New research, based largely on information from the Copernicus Sentinel-1 and ESA’s CryoSat satellite missions, has revealed alarming findings about the state of Antarctica’s ice shelves: 40% of these floating shelves have significantly reduced in volume over the past quarter-century. While this underscores the accelerating impacts of climate change on the world’s southernmost continent, the picture of ice deterioration is mixed.
The study, funded by ESA’s Earth Observation Science for Society programme and now published in the journal Science Advances, is based on 100,000 satellite radar images to produce a major assessment of the ‘state of the health’ of Antarctica’s ice shelves.
These massive floating extensions of the continent’s ice sheet play a crucial role in stabilising the region’s glaciers by acting as buttresses, slowing the flow of ice into the ocean.
The Antarctic, therefore, faces a double whammy – as the ice shelves get smaller, the rate of ice lost from the ice sheet increases.

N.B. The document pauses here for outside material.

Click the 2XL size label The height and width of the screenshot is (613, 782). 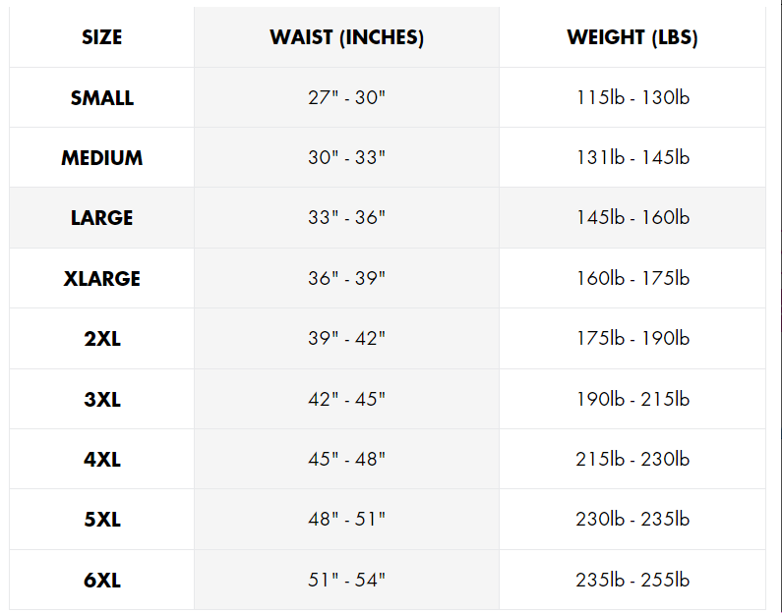[102, 339]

The research team, led by scientists from the University of Leeds, found that 71 of the 162 ice shelves around Antarctica have reduced in volume, releasing almost 67 trillion tonnes of meltwater into the ocean. Apart from the issue of the ice shelves losing mass, this addition of freshwater into the ocean could have implications for ocean circulation patterns.
Moreover, the research team found that almost all the ice shelves on the western side of Antarctica experienced ice loss. In contrast, most of the ice shelves on the eastern side remained intact or increased in mass.
Benjamin Davison, a research fellow at the University of Leeds, said, “There is a mixed picture of ice-shelf deterioration, and this is to do with the ocean temperature and ocean currents around Antarctica.
“The western half is exposed to warm water, which can rapidly erode the ice shelves from below, whereas much of East Antarctica is currently protected by a band of cold water at the coast.”
Antarctica is a vast continent, and the seas on the western side experience different currents and winds compared to the east, and this drives warmer water underneath the ice shelves on the western flank.
As a result, the Getz Ice Shelf experienced some of the biggest ice losses, where 1.9 trillion tonnes of ice were lost over the 25-year study period. Just 5% of this was caused by calving, where large chunks of ice breakaway from the shelf and fall into the ocean. The rest was due to melting at the base of the ice shelf.
Similarly, the Pine Island Ice Shelf lost 1.3 trillion tonnes of ice. Around a third of this loss – 450 billion tonnes – was due to calving. The rest was because of melting from the underside of the ice shelf.
In contrast, the Amery Ice Shelf – on the other side of Antarctica and surrounded by much colder waters – gained 1.2 trillion tonnes of ice.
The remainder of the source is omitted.